During PML-N’s rule, Pakistan’s external debt augmented from $61 billion to $83 billion which makes it a whopping $22 billion addition in just four years.
The $1.965 billion borrowings were part of a record-breaking $4.4 billion short-term foreign commercial loan that the Pakistan Muslim League-Nawaz (PML-N) government had obtained during FY 2016-17 that ended on June 30. Out of this, $2.3 billion came from Chinese financial institutions alone.
The Finance Ministry got $275 million from Citibank on June 30 – the last day of the fiscal year. It also signed a common term agreement with Standard Chartered Bank on June 20 for $700 million loan – just 10 days before the close of the fiscal year.
Till the dismissal of ex-PM Nawaz Sharif, the government had obtained a colossal amount of $35b in loans during his four years at the helm for repayment of maturing debt and keep foreign currency reserves at a level to paint a picture of economic stability to investors.

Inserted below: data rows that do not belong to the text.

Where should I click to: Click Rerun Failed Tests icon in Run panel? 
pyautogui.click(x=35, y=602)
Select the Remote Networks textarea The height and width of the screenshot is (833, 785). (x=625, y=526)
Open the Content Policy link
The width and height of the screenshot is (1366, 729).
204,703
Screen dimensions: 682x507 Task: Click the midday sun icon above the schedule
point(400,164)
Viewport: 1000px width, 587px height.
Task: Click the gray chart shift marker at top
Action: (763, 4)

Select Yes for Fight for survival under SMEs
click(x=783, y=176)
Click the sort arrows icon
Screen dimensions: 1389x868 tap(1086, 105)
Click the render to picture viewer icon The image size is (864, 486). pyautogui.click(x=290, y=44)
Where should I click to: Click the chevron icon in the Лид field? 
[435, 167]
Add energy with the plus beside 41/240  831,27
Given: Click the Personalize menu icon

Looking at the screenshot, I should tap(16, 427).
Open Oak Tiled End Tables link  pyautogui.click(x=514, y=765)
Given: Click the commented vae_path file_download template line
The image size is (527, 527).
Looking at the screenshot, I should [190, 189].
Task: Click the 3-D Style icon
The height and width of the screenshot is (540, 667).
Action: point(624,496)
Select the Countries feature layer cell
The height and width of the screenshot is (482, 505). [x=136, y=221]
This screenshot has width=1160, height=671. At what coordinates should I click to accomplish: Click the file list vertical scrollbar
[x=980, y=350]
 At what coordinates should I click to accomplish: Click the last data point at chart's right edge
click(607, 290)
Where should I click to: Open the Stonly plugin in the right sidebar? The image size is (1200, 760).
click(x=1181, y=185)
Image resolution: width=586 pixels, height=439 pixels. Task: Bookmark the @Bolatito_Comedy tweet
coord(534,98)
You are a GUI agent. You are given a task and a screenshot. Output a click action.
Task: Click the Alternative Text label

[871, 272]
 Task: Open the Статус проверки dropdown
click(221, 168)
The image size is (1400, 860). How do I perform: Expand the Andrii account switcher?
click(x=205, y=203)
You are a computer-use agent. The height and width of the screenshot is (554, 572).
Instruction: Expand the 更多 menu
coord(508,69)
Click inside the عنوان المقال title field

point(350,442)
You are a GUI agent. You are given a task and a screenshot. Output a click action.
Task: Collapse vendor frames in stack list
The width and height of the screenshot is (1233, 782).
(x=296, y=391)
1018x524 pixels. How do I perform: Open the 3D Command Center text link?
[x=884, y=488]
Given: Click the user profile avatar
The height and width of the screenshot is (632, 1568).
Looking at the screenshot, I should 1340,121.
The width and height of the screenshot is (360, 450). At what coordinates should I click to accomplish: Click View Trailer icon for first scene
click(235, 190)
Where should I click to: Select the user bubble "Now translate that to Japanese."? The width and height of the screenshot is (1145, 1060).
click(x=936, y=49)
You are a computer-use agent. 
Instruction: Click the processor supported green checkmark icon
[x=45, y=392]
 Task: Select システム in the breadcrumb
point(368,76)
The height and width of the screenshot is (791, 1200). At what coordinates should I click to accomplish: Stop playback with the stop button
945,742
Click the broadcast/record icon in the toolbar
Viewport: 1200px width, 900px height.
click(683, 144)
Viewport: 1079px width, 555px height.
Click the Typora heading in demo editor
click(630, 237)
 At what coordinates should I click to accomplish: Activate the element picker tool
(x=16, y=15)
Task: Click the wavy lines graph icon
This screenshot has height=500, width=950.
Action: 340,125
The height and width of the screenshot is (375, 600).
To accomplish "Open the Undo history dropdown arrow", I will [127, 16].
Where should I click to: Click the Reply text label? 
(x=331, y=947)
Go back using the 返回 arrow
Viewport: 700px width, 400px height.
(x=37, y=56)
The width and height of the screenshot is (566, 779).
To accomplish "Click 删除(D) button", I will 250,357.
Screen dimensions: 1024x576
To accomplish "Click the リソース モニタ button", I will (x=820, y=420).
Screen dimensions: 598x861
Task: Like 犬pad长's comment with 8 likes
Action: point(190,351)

Around half of these $35b loans obtained were used to pay off previous debt from July 2013 to June 2017. During its four-year tenure, the PML-N has added a record $17b to Pakistan’s external debt and liabilities which is a record for any government.
In last nine years, $43b have been added to Pakistan’s external debt, which is 50pc more than the external debt and liabilities added since independence said former director general of debt, Ministry of Finance Dr Ashfaque Hassan.
He warned the country’s balance of payments position was dangerous and predicted current account deficit (CAD) will touch $18b by end of current FY 2017-18.